▶ ACTIVITY: Can you extend the article below on Monticello and the Sally Hemings history, picking up right after its last sentence and leaving the listing that follows it untouched?

▶ EXTRACT:

Monticello has always been filled with the rich history of its most famous resident, Thomas Jefferson, whose story has been told and retold through the years. But the plantation — nestled in mountains in Charlottesville, Virginia — has also had to reckon with its painful history of slavery. In addition to being the third president of the United States and writer of the Declaration of Independence, Jefferson owned more than 600 people.
In a long-anticipated move, signage, tours and public statements on the estate now all indicate without a doubt that Jefferson fathered the six children of enslaved woman Sally Hemings. No question.
The Thomas Jefferson Foundation also opened this summer six new exhibits affirming that history, showing quotidian examples of how Jefferson and Hemings lived.
One example is a display on the first kitchen with a “stew stove” of the kind Jefferson admired in Paris where he served as the U.S. ambassador to France in the 1780s. Sally Hemings’ brother, James, was trained in French cooking in Paris and used the stove at Monticello. The main addition — which until recently was a public restroom — is a display on the life of Sally Hemings and one of two rooms researchers now believe she lived in. Her story is told in the words of her son, Madison, who gave an oral history of life at Monticello in 1873.
Two family descendants who have been tracking their own history and the ways Monticello has chosen to tell the larger story of their ancestors, and slavery in general, talked with PBS NewsHour correspondent Jeffrey Brown.
Diana Redman, 70, is a direct descendant of Sally Hemings and Thomas Jefferson. Andrew Davenport, 28, is the great- great- great- great grandson of Sally’s brother, Peter. Both told the NewsHour that their grandmothers inspired their interest in digging further into their pasts.
Redman, a retired government worker living in Gahanna, Ohio, says she has a racially mixed heritage and grew up culturally as an African American.

▶ STUDY MATERIAL:

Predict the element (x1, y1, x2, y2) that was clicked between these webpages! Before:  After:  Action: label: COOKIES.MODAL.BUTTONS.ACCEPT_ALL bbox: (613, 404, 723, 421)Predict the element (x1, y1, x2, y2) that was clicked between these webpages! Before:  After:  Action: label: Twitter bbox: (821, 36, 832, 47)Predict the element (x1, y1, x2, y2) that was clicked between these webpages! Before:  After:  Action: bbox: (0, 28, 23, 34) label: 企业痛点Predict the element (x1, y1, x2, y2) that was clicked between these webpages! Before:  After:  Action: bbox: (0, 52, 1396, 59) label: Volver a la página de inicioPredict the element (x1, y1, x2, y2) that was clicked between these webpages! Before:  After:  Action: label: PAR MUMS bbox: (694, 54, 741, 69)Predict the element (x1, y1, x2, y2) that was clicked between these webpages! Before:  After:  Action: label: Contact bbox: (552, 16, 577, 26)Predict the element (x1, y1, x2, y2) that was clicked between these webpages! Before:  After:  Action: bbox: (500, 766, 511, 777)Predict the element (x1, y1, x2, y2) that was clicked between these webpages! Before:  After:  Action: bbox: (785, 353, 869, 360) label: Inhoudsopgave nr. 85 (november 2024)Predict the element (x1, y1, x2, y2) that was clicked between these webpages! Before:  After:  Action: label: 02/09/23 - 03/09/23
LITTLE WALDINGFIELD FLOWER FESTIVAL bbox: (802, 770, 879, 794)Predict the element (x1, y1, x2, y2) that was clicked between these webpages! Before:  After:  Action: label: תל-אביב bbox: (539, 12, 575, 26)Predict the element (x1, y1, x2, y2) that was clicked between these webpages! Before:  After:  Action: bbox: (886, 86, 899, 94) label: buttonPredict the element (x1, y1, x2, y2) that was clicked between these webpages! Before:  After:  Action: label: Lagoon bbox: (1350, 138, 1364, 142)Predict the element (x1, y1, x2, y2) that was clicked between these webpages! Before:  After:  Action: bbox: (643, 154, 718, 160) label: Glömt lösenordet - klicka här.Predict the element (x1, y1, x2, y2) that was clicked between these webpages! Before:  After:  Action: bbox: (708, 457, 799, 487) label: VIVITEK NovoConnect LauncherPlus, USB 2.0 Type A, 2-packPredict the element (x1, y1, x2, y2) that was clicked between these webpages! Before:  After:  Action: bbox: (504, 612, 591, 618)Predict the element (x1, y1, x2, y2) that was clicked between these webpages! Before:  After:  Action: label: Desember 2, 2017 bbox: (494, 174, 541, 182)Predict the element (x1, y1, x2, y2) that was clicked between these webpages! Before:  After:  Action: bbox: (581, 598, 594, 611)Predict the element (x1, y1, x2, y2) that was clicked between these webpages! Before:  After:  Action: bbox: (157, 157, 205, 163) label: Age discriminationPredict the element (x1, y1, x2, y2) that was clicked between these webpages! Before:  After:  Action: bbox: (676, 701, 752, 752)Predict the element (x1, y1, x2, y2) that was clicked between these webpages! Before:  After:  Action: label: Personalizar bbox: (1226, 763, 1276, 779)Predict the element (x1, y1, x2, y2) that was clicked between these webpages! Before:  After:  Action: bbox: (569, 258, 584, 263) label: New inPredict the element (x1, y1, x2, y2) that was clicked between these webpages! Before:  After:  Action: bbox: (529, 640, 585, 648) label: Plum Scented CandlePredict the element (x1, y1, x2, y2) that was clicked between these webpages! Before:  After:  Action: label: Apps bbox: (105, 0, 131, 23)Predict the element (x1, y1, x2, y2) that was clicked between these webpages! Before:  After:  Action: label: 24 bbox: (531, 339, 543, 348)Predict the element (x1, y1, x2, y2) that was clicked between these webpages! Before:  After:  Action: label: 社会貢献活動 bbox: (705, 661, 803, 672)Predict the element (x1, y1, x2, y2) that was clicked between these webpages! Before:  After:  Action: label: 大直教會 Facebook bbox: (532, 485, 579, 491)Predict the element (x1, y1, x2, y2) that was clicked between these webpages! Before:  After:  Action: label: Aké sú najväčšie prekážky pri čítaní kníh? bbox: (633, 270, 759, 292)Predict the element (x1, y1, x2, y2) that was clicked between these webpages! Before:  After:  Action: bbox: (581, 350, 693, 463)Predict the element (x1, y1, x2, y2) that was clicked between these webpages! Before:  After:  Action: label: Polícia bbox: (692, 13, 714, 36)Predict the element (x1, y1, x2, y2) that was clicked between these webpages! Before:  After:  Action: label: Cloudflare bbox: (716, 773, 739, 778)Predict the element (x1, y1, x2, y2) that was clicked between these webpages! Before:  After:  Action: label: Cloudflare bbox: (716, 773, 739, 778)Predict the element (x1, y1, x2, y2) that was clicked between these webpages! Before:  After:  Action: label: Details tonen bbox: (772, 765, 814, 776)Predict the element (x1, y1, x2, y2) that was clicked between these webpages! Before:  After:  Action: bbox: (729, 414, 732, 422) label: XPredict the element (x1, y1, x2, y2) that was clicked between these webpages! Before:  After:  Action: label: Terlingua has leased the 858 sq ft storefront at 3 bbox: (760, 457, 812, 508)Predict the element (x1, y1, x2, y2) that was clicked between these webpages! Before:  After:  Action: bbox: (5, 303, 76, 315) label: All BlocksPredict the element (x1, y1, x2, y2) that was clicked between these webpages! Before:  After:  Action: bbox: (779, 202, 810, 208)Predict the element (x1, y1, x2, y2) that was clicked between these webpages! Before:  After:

▶ EXERCISE RESULT:
“(My grandmother) told me I was related to a president, but she didn’t know which one!” she said. “One of my cousins whom I had met had the documentation of what had been passed down orally. It was interesting to be able to find history and eventually document it.
“In African-American families, you don’t often hear what they did,” Redman continued. “They were here from the get-go. They were here fighting for the independence of this country.
Davenport, who is starting a doctoral program at Georgetown in the fall to focus on the Monticello diaspora, said that when he “graduated Kenyon College in 2012, I broke my foot and was unemployed so I had a lot of free time. I began to pepper my grandmother with questions about our family. What I learned eventually led me to Monticello, where researchers had for years been speaking with descendants of enslaved peoples and learning from their oral histories.”
He hadn’t known much about his enslaved ancestors until this time. In addition to his African-American heritage, he has Irish and German roots as well.
As part of “Getting Word,” an oral history project at Monticello that locates and records descendants of enslaved families, Davenport says that the last question researchers ask is, what do you want the world to know about your family? “To be asked that question, to have someone listen, particularly from the Thomas Jefferson Foundation, was monumental and sacred.”